猪野亨(弁護士)

 リオデジャネイロでは4年に一度のオリンピックが開催されています。日本人選手も活躍されているそうですが、見てみようという興味があまり沸きません。この小林よしのり氏の「反戦番組よりオリンピック」を読むまでは、このテーマで意見を述べようという気にもならなかったかもしれません。

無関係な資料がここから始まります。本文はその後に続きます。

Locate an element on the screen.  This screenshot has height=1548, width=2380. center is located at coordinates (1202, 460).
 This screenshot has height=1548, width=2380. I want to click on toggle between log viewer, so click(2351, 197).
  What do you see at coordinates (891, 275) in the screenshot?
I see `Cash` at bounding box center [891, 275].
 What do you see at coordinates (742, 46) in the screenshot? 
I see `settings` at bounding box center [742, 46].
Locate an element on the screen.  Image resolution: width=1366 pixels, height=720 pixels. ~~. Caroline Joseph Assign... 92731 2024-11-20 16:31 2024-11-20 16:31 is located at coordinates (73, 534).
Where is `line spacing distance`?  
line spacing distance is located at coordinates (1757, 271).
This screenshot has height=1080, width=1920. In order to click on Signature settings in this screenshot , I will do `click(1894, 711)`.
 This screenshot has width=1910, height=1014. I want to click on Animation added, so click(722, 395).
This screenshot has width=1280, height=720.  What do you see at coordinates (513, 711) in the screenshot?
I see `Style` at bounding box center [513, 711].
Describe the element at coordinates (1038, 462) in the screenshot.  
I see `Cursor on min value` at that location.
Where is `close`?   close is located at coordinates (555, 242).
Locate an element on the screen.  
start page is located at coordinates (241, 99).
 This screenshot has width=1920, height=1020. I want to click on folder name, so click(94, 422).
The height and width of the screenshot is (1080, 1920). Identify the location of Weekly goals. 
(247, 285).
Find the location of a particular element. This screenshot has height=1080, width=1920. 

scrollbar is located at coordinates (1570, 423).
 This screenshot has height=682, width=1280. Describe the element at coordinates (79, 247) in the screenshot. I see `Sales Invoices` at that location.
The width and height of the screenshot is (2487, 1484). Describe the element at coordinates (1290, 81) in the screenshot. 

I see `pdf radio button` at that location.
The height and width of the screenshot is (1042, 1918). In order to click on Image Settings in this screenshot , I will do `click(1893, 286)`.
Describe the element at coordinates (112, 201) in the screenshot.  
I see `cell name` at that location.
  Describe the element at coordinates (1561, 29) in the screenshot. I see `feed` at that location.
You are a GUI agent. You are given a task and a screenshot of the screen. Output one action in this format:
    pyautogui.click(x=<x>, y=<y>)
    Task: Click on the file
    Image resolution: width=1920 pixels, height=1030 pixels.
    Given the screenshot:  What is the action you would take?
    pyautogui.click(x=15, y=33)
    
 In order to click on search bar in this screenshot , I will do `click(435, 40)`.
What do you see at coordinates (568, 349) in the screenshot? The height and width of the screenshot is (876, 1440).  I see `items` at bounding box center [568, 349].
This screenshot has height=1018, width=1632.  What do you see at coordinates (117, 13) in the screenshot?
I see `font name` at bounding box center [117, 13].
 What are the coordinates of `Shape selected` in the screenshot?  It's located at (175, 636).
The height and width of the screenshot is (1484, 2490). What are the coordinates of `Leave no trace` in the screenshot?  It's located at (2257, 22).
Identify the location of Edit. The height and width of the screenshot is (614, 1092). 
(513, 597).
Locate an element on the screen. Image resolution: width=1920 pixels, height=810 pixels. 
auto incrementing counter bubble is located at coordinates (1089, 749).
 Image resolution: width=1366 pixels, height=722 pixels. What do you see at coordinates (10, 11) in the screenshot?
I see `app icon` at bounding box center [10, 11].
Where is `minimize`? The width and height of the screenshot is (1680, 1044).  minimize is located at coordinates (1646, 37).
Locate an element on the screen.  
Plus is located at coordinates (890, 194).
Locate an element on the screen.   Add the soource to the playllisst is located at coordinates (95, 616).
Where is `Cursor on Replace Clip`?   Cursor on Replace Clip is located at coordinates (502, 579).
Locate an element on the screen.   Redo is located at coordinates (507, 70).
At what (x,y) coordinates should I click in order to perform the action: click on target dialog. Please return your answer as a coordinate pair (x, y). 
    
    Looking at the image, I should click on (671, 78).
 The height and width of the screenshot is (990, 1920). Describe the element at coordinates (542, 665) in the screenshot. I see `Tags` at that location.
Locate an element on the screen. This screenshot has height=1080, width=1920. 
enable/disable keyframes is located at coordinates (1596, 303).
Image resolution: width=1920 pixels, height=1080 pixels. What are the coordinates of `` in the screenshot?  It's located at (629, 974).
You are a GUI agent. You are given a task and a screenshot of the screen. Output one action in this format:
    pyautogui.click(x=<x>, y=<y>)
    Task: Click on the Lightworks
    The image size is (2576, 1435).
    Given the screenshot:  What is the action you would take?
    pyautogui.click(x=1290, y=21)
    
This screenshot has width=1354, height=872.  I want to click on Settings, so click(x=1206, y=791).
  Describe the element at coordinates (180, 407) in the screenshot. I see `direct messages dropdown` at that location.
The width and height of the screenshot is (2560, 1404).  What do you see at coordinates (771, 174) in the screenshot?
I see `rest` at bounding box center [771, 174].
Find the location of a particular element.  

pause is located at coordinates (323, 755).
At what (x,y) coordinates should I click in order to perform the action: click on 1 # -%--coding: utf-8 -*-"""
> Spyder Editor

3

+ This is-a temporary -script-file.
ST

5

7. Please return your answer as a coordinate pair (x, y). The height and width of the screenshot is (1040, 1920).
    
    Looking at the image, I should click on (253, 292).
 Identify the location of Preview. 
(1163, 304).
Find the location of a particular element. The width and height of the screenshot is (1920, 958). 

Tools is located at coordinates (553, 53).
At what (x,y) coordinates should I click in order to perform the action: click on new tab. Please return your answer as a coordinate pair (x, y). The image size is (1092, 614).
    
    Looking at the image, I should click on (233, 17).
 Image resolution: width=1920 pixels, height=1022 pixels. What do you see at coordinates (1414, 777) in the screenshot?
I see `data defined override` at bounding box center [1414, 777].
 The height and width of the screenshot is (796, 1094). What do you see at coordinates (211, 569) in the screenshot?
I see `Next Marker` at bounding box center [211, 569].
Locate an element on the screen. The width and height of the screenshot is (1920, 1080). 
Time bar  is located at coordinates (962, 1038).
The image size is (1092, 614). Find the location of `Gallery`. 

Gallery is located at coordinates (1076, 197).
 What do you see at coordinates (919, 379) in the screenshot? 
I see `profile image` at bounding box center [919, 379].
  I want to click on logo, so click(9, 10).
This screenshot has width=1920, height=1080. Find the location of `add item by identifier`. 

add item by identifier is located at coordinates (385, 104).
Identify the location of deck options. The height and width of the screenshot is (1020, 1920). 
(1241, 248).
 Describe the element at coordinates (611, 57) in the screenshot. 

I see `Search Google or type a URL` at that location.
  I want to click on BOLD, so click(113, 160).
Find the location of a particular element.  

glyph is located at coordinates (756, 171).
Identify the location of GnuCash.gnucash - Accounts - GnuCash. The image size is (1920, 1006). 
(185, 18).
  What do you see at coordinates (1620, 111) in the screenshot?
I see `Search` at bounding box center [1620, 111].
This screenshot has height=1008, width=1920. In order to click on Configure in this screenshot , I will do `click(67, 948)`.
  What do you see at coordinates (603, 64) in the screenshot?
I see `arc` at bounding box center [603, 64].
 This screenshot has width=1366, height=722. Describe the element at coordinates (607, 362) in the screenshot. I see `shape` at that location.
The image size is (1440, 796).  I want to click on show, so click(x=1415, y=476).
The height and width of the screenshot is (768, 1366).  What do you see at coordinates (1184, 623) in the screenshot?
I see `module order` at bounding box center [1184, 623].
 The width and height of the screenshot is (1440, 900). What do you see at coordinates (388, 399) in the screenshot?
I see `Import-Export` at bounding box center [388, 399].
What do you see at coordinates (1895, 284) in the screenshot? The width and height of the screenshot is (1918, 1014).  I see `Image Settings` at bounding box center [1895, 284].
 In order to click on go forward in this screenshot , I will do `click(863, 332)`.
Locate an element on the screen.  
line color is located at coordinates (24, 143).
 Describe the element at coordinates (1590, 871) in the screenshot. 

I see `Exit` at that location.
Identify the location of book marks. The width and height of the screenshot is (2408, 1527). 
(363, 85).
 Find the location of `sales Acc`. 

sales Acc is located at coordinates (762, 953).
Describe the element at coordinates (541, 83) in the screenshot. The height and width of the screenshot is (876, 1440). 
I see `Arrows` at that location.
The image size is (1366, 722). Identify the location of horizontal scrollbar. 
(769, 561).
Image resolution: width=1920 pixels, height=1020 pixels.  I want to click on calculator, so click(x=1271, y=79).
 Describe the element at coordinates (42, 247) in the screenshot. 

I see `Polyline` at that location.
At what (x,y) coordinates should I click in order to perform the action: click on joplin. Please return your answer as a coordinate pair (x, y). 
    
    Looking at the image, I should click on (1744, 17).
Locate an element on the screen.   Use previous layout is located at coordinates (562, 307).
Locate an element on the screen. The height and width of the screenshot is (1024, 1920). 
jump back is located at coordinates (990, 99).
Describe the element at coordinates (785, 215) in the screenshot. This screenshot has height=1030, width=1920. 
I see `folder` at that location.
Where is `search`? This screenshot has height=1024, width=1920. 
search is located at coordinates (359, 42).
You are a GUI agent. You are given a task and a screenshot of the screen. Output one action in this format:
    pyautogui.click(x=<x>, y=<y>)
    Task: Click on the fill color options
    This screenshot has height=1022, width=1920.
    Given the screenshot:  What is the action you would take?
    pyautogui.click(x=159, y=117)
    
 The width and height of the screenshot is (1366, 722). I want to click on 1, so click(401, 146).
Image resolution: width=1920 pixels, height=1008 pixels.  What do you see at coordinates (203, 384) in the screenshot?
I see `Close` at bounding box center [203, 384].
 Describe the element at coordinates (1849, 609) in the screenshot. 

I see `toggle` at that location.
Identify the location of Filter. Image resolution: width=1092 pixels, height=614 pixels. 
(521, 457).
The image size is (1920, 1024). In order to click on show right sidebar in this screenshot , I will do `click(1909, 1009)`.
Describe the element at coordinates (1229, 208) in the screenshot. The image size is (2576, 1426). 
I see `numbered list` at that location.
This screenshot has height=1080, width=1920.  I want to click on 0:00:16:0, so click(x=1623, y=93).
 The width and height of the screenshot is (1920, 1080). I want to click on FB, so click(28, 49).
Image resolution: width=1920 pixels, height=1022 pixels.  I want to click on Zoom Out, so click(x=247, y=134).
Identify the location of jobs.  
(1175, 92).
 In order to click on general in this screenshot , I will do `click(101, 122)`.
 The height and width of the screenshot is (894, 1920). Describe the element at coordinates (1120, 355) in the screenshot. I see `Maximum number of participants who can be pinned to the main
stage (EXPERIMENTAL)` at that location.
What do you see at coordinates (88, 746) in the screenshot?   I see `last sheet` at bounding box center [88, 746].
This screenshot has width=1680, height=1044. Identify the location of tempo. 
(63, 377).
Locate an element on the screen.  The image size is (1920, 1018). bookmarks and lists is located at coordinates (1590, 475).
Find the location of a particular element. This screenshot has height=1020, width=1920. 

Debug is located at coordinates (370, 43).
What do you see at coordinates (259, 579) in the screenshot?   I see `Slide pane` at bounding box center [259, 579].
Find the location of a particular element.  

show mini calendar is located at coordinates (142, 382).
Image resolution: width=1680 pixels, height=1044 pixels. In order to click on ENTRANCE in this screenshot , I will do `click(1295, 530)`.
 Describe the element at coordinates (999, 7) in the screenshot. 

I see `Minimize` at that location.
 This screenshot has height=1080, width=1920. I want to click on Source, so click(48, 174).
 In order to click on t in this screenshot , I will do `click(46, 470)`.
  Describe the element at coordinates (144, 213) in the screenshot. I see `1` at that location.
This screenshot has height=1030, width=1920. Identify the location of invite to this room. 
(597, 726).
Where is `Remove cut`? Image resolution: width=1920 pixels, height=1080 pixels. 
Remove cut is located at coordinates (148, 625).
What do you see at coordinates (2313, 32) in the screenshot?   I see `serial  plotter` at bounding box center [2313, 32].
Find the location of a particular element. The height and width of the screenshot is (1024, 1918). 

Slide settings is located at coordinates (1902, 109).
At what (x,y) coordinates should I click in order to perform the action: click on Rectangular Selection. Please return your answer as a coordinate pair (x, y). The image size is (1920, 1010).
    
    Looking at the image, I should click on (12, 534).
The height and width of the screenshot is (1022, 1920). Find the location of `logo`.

 従来、左翼は、①何故、マスコミは日本人選手ばかりを報じるんだ、②国と国との闘いではない、と批判していたが、今年は、そのような声も聞かれないというのです。
 ①はともかく、金メダルがいくつだ、とかそのたびに大はしゃぎするマスコミの姿などには私はほとんど共感が持てません。金メダルというよりもオリンピック自体が世界的にもみても曲がり角に来ているのではないでしょうか。
閉会式を前に会場で盛り上がる人たち=8月21日、リオデジャネイロ(共同)
閉会式を前に会場で盛り上がる人たち=8月21日、リオデジャネイロ(共同)
 ロシアの選手の組織的なドーピング問題は、恐らくロシアだけではないんだろうなと思います。日本の選手はドーピングとは無縁だろうとは思いますが、国威発揚につなげたいという各国の指導者たちの思惑は常にあるわけであり、それは日本も例外ではありません。日本も外国でも自国の選手が金メダルを取ればインスタントナショナリズムが巻き起こる瞬間です。

 東京オリンピックが決まったときも高揚感ばかりが演出されていました。その東京オリンピックですら、カネのかけすぎとか利権だとかが遅まきながらクローズアップされるようになり、今となっては東京オリンピック開催を決めたことを疑問に思っている人たちも少なくはないと思います。「東京オリンピックに1兆8000億円が必要だとわかっていたら招致に賛成しましたか?

 リオデジャネイロでの開催も直前の政情の不安定化など問題も山積していました。ジカ熱の蔓延は、選手の参加意欲を削ぐものとなり、オリンピックの体をなしていないのかもしれません。国家間の対立を超えてオリンピックはあるんだと言われても、本当にそうなのかなと思うこともあります。